Ce n’est pas seulement une nuance de vocabulaire. Dans un département où l’Insee mesure un taux de pauvreté de 29,5 % en 2023, contre 16,8 % à Paris et 13,5 % dans les Hauts-de-Seine, l’accès aux soins ne dépend pas seulement de l’existence d’un cabinet, d’un hôpital ou d’un centre de santé. Il dépend aussi du prix, des horaires, de la capacité à être orienté, de la possibilité de revenir, de comprendre le système et de ne pas lâcher après deux appels sans réponse.
La pression dépasse la Seine-Saint-Denis : la Drees observe une baisse nationale de l’accessibilité aux médecins généralistes entre 2022 et 2023. Mais elle ne produit pas partout les mêmes effets. Dans le 93, le Conseil départemental de l’Ordre des médecins relevait en 2024 qu’entre 2014 et 2023, la population avait augmenté de plus de 7 %, tandis que le nombre de médecins en activité avait peu évolué. Plusieurs communes ou quartiers du département figurent aussi parmi les secteurs prioritaires où les aides à l’installation des médecins peuvent être ciblées.

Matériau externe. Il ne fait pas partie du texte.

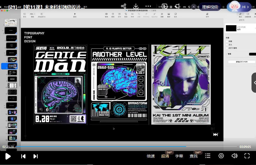Toggle the 标题 (Title) checkbox

point(227,41)
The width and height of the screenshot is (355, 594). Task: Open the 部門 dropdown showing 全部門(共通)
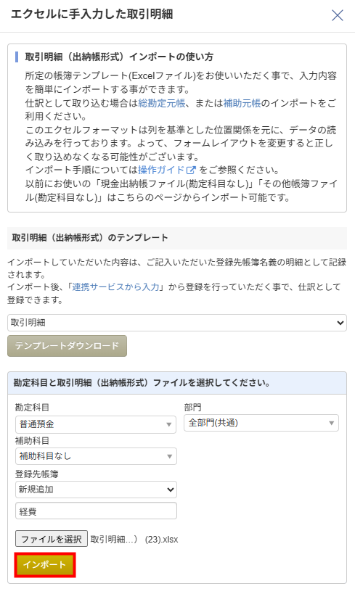coord(261,423)
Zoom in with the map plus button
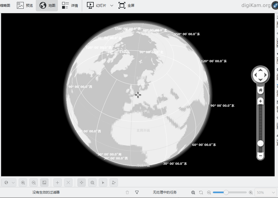 [261, 101]
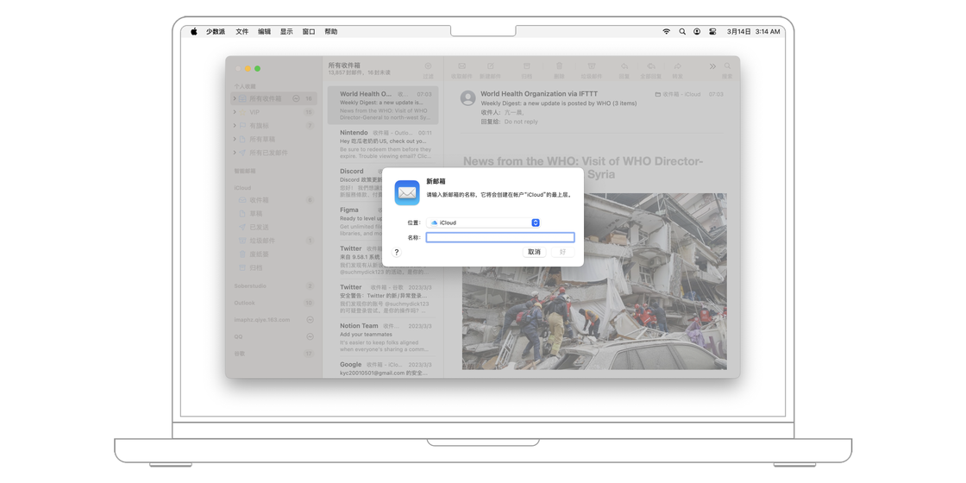Click the 名称 mailbox name text field
This screenshot has width=966, height=483.
(x=500, y=237)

Le baromètre ne dit donc pas que la santé va bien ou mal dans le 93. Il dit quelque chose de plus utile : la confiance peut progresser pendant que l’accès reste fragile. C’est exactement ce que l’on retrouve dans d’autres sujets suivis localement, du suivi des patients chroniques aux addictions dans le 93 : les portes existent, mais encore faut-il trouver la bonne, au bon moment, sans y laisser sa matinée et son reste à vivre.
Le bon prochain chiffre ne sera peut-être pas le plus flatteur. Ce sera celui qui dira si les habitants obtiennent plus vite un rendez-vous, renoncent moins souvent pour des raisons d’argent, et passent plus facilement d’un médecin de ville à un centre municipal, un hôpital ou une association. En santé, dans le 93, la porte ouverte compte moins que la porte qu’on arrive vraiment à pousser.